> [Data in this exercise]:
........

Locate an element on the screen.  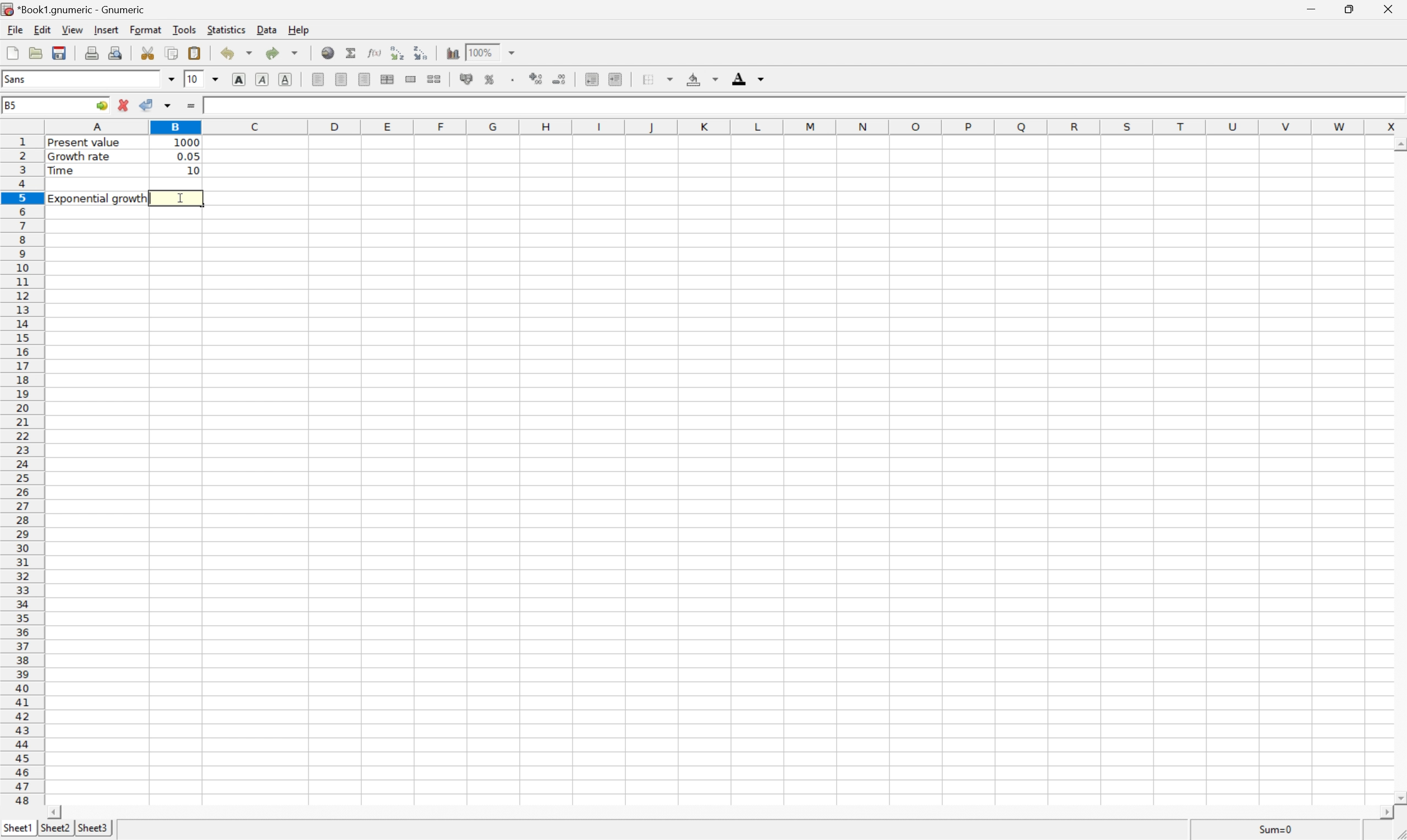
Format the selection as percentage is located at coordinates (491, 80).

........

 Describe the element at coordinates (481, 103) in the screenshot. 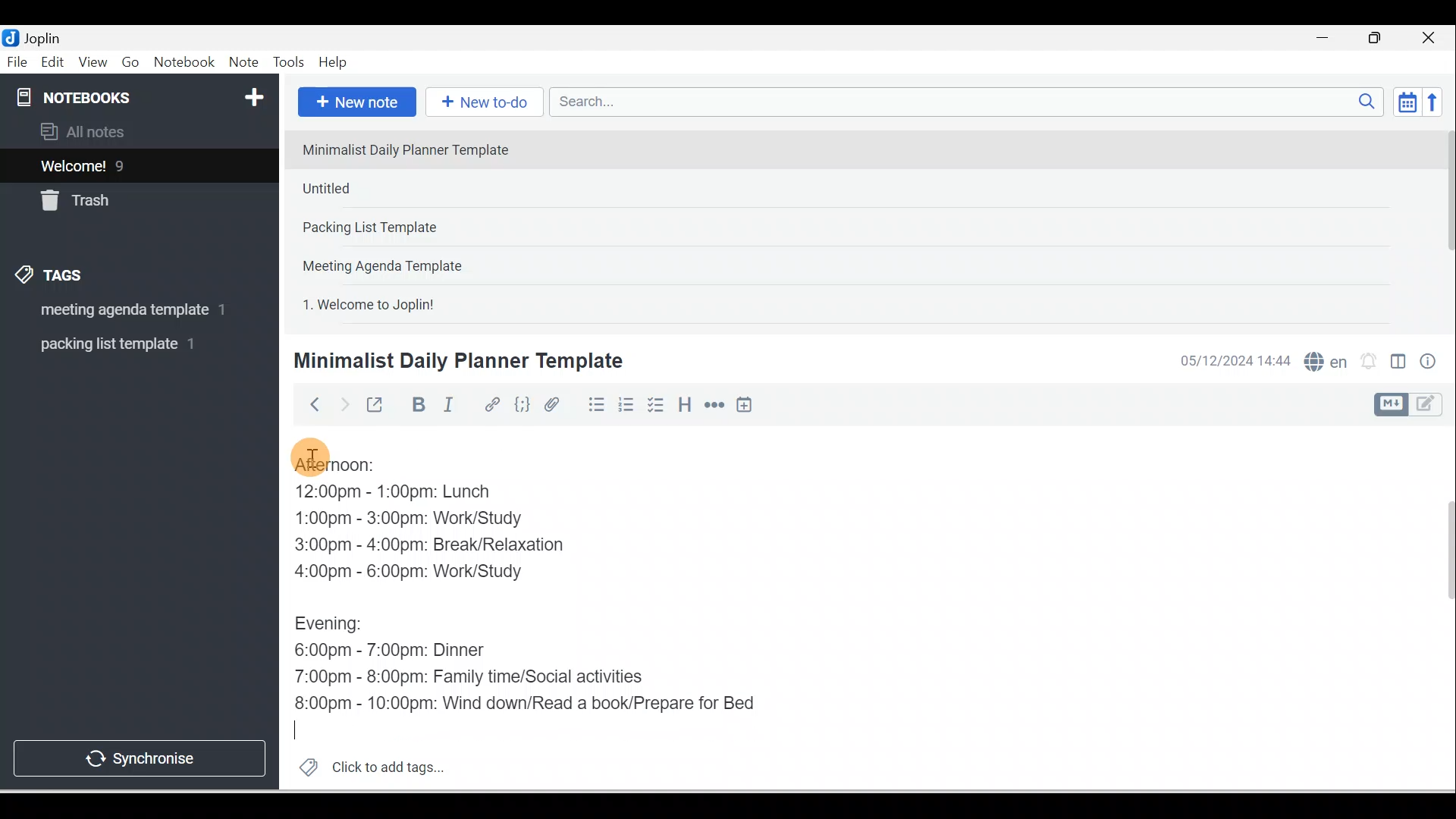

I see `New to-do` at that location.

........

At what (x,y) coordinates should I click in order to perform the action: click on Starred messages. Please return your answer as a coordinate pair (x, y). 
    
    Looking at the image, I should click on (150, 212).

........

> [Stated exercise]:
Reproduce everything in the listing from the line containing "Describe the element" down to the line containing "at that location.", with both of those lines included. Leave the pictures out.

> [Task result]:
 Describe the element at coordinates (481, 103) in the screenshot. 

I see `New to-do` at that location.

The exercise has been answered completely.